Et que dire de l’impact émotionnel sur les enfants de retrouver leur enseignant affublé d’un masque, qui ne manquera pas d’en terroriser certains, de ne retrouver qu’une partie de leurs camarades, de n’être en classe qu’un jour sur deux (dans le meilleur des cas), d’être confiés à un autre enseignant que le leur s’il nous faut scinder les classes ?

Comment poursuivre les apprentissages si l’on ne peut laisser les élèves manipuler ? Si l’on ne peut guider la main de l’élève avec la nôtre ? Si nous ne pouvons consoler les chagrins, apaiser les colères, interrompre les disputes ? Si le port d’un masque les empêche de voir nos lèvres former les sons ou d’entendre correctement les phrases que nous prononçons ? Si nous devons passer notre temps à tout désinfecter après chaque utilisation ?

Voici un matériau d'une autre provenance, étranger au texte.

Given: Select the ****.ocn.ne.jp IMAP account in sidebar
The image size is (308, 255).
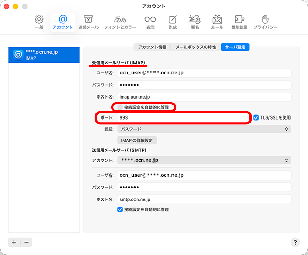Looking at the screenshot, I should tap(44, 55).
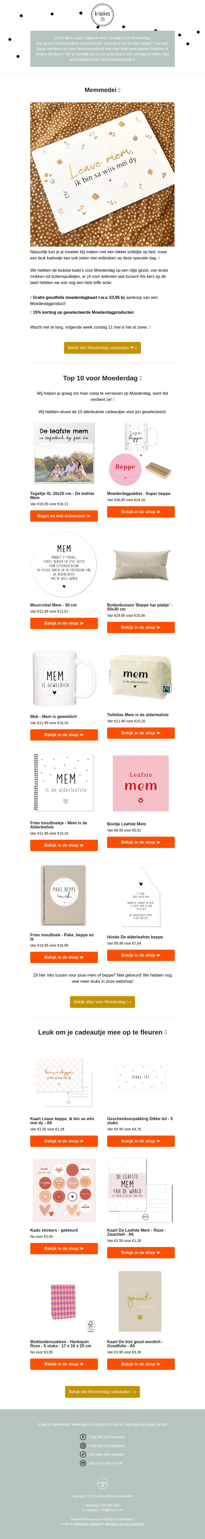This screenshot has width=205, height=1539.
Task: Click 'Volg ons op Facebook' text link
Action: point(106,1437)
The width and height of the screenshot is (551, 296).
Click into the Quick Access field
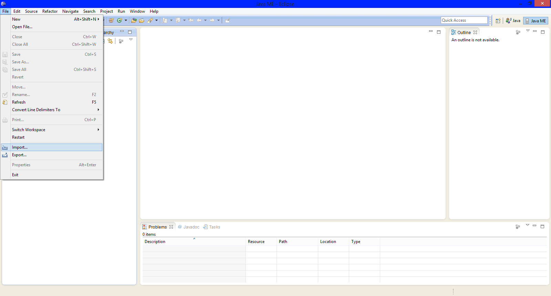[464, 20]
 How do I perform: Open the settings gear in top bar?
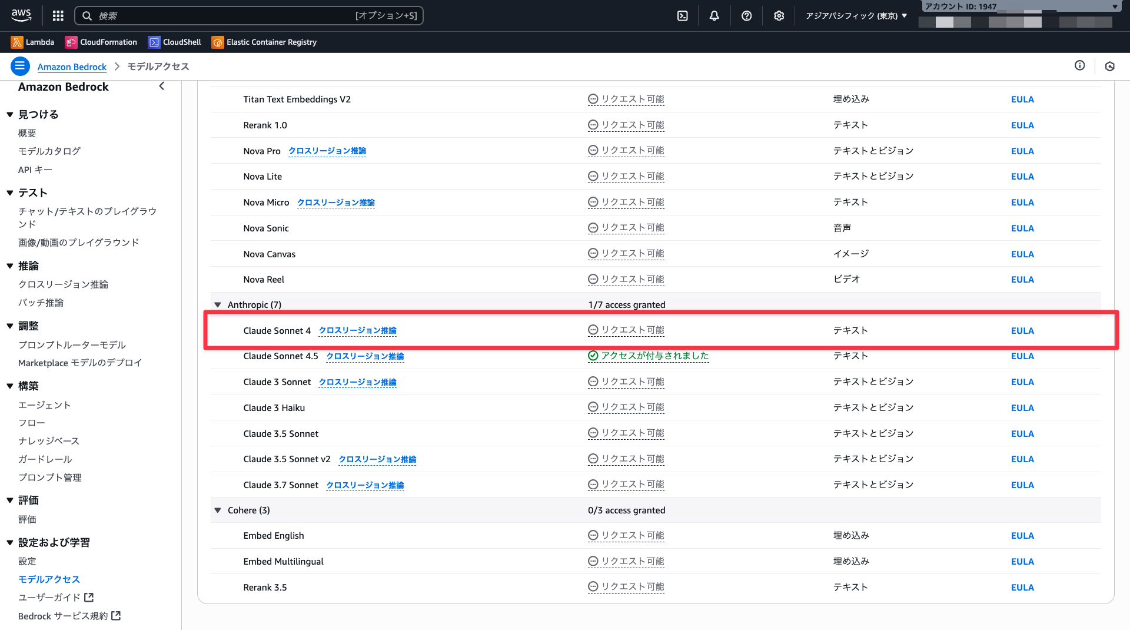779,16
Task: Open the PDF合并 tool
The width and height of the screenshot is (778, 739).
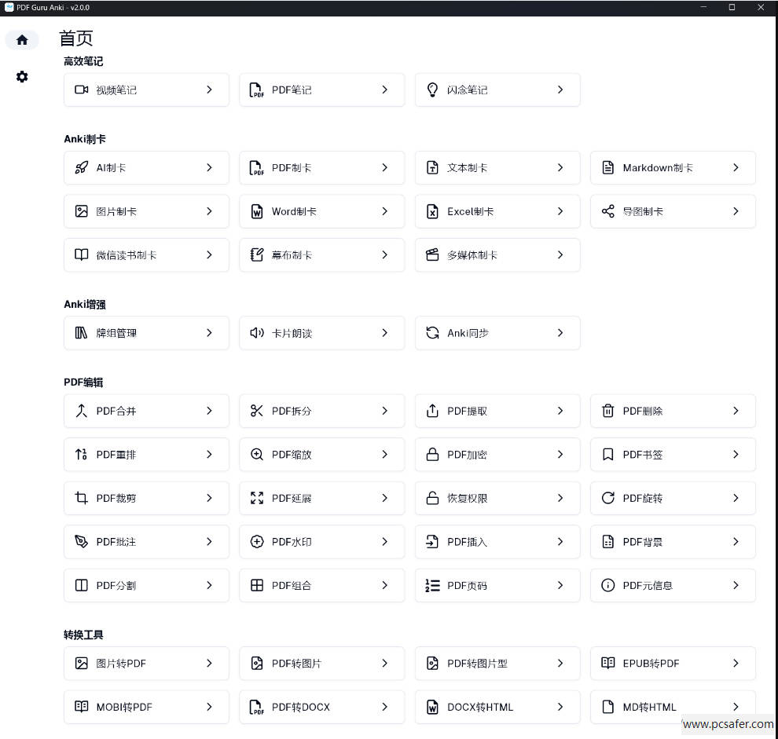Action: [146, 411]
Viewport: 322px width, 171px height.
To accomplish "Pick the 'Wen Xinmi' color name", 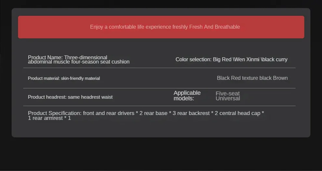I will point(246,59).
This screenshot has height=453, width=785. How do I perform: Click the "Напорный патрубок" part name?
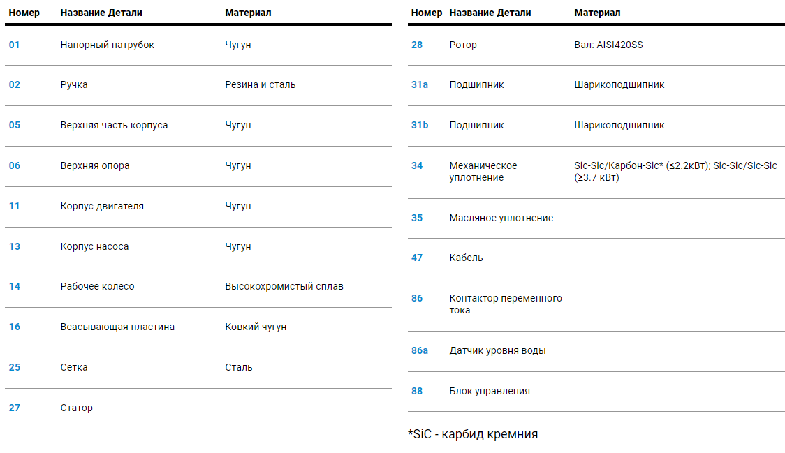click(x=108, y=45)
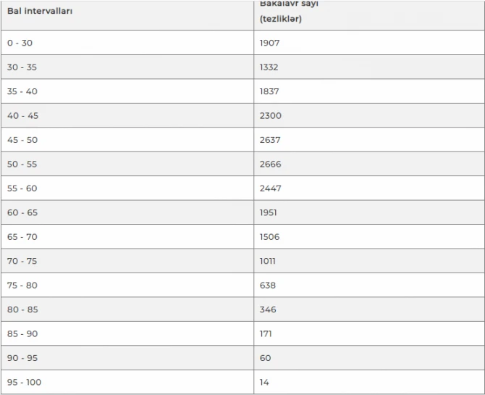Select the cell showing 1011
Image resolution: width=485 pixels, height=395 pixels.
pos(369,261)
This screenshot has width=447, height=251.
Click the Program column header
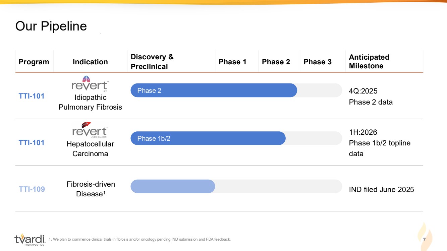click(34, 62)
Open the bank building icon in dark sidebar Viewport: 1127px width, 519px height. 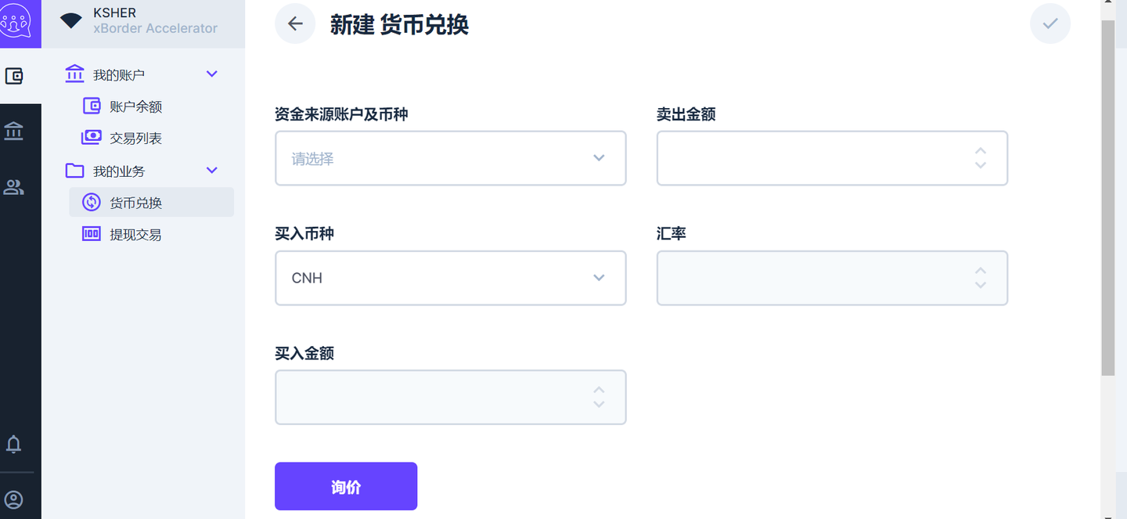pos(20,131)
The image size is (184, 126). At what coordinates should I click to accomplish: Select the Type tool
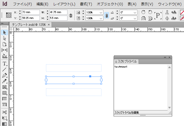point(4,63)
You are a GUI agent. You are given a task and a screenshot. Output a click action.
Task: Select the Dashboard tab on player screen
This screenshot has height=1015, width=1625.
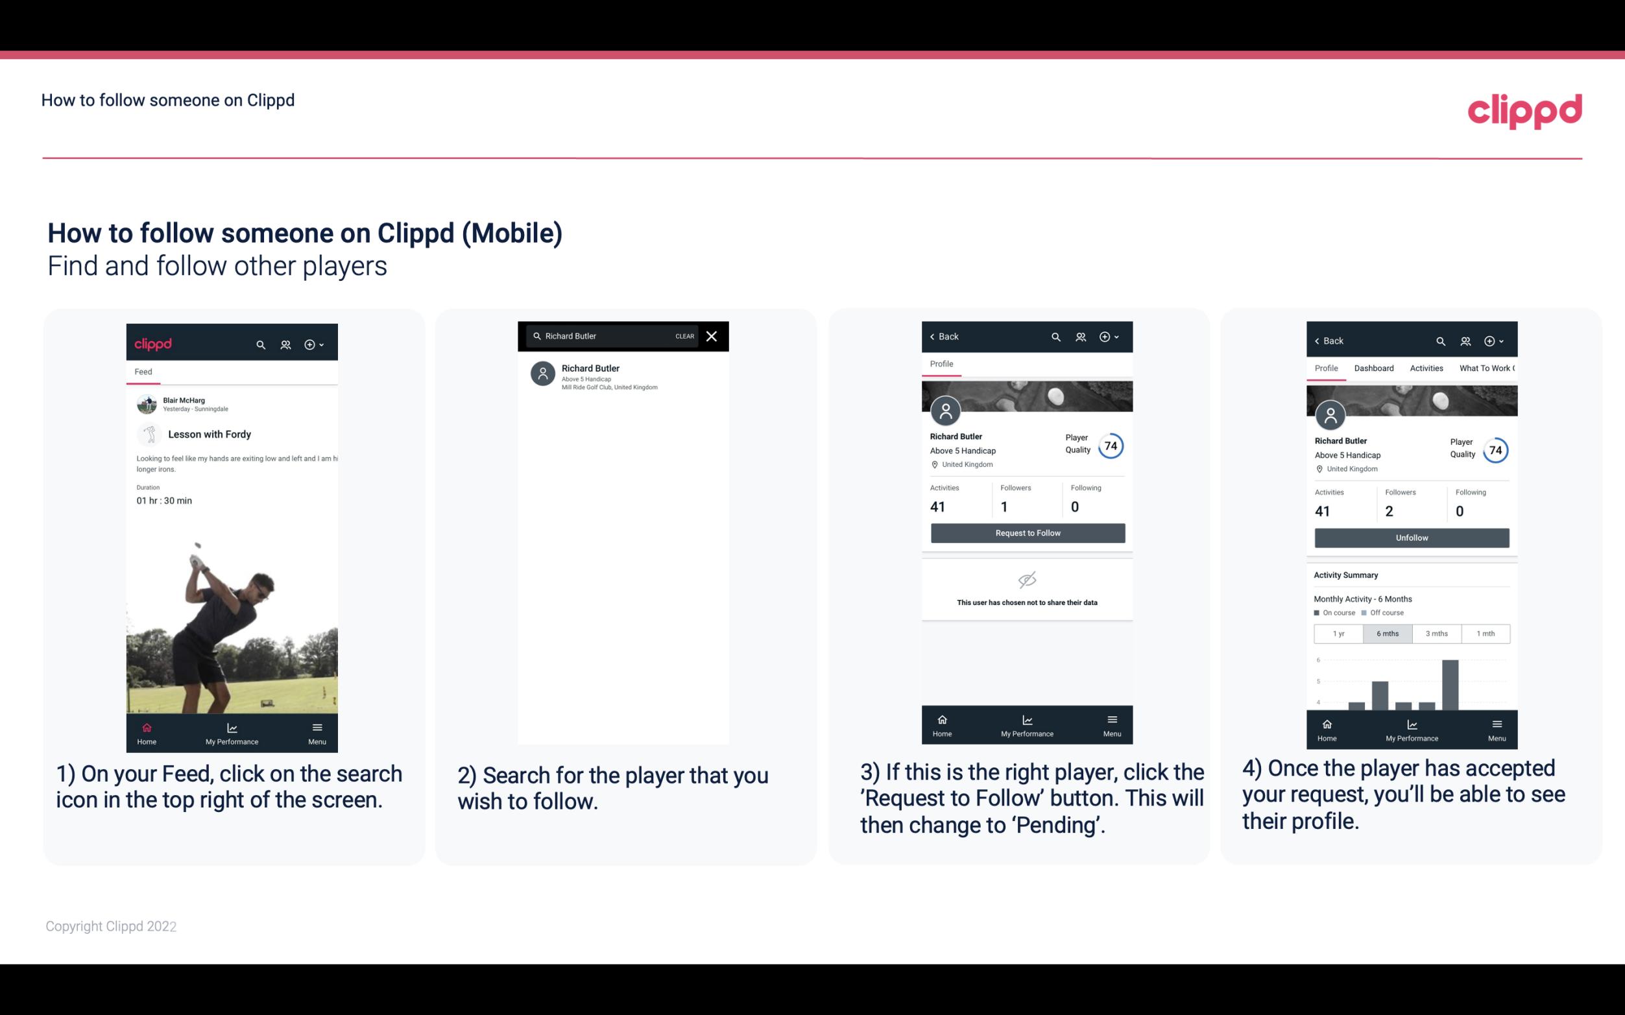tap(1375, 367)
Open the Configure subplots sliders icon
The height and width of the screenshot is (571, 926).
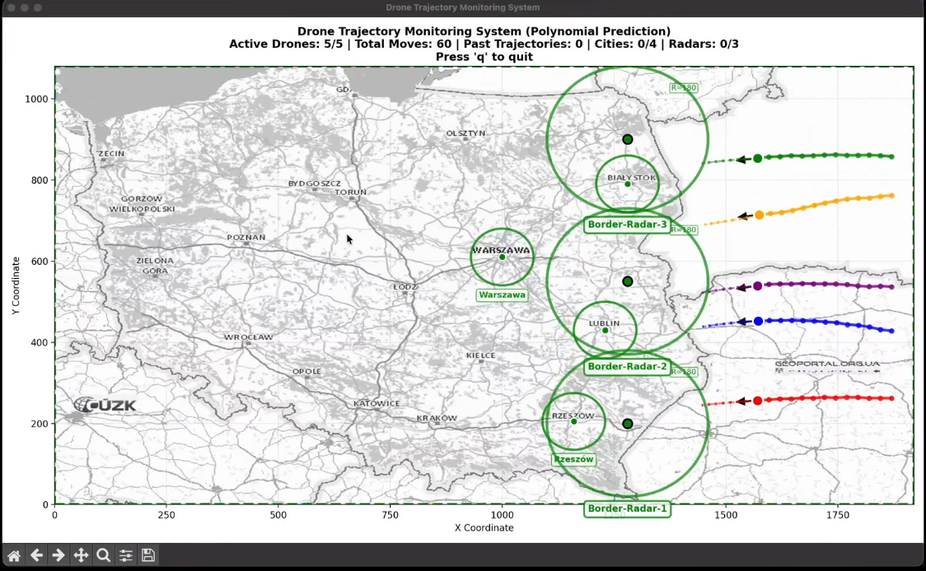point(126,555)
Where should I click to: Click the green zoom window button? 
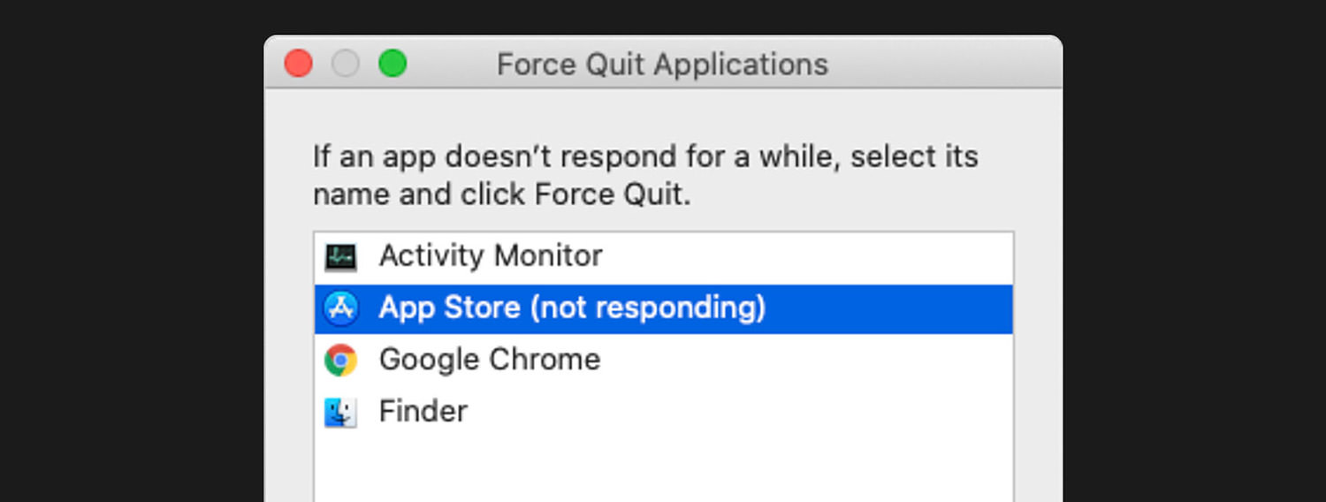(392, 64)
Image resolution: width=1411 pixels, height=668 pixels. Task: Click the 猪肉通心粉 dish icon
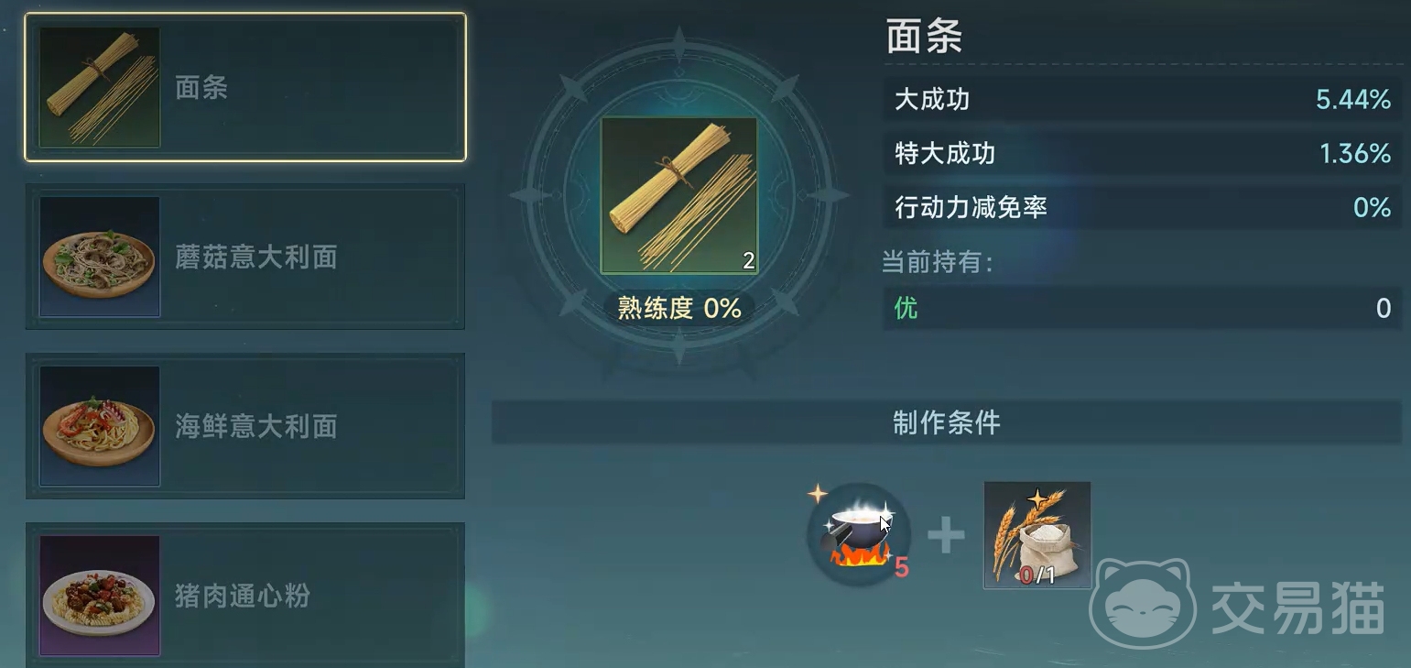click(100, 596)
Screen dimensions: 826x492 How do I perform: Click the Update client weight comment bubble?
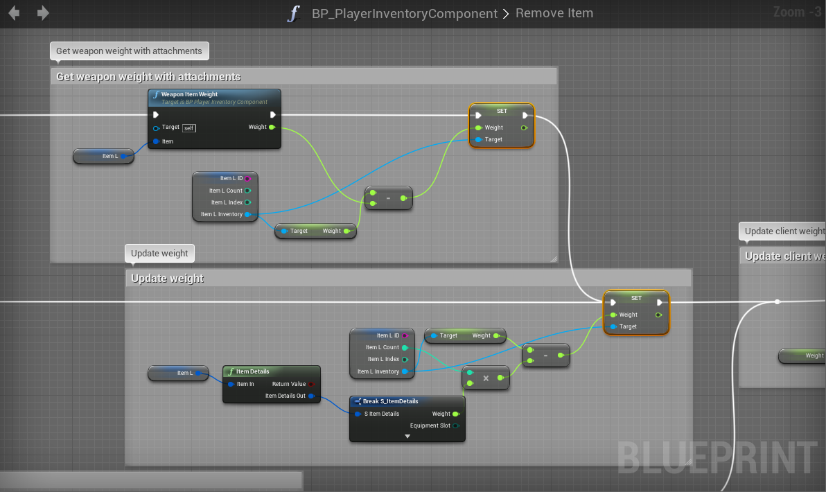pos(783,231)
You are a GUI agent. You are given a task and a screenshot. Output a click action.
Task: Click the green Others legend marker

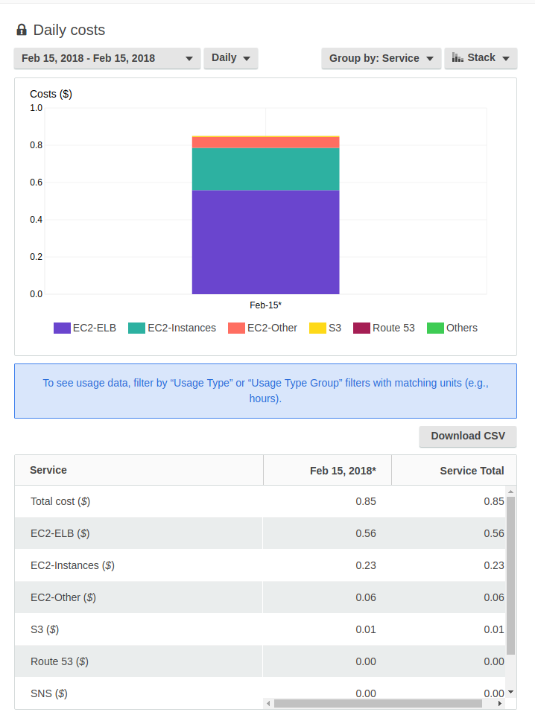(x=435, y=328)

Comment gérer la circulation dans l’école quand nous ne disposons que d’une entrée, les déplacements dans les couloirs sans que les classes ne se croisent, les passages aux toilettes (nombreux et importants en maternelle) quand nous ne disposons pas de toilettes à l’étage, l’organisation spatiale dans les classes quand nos tables ne permettent pas d’éloigner suffisamment les élèves, même en effectifs réduits ? Comment organiser un temps de sieste qui respecterait les protocoles de sécurité dans des locaux qui ne nous permettent pas d’espacer suffisamment les lits ?

Que faire d’un élève qui présenterait des symptômes quand on ne peut sous aucun prétexte les laisser seuls ?

Pardonnez-nous cette avalanche de questions, il se trouve que c’est la seule chose que nous sommes en mesure de formuler dans ces conditions. Car nous n’avons aucune réponse, aucun moyen concret d’assurer la sécurité de nos élèves ou de leurs familles. Au sein de ces familles, il y a déjà eu des décès dus au coronavirus. Nous ne pouvons envisager de créer les conditions qui pourraient mener à ce que cela se reproduise.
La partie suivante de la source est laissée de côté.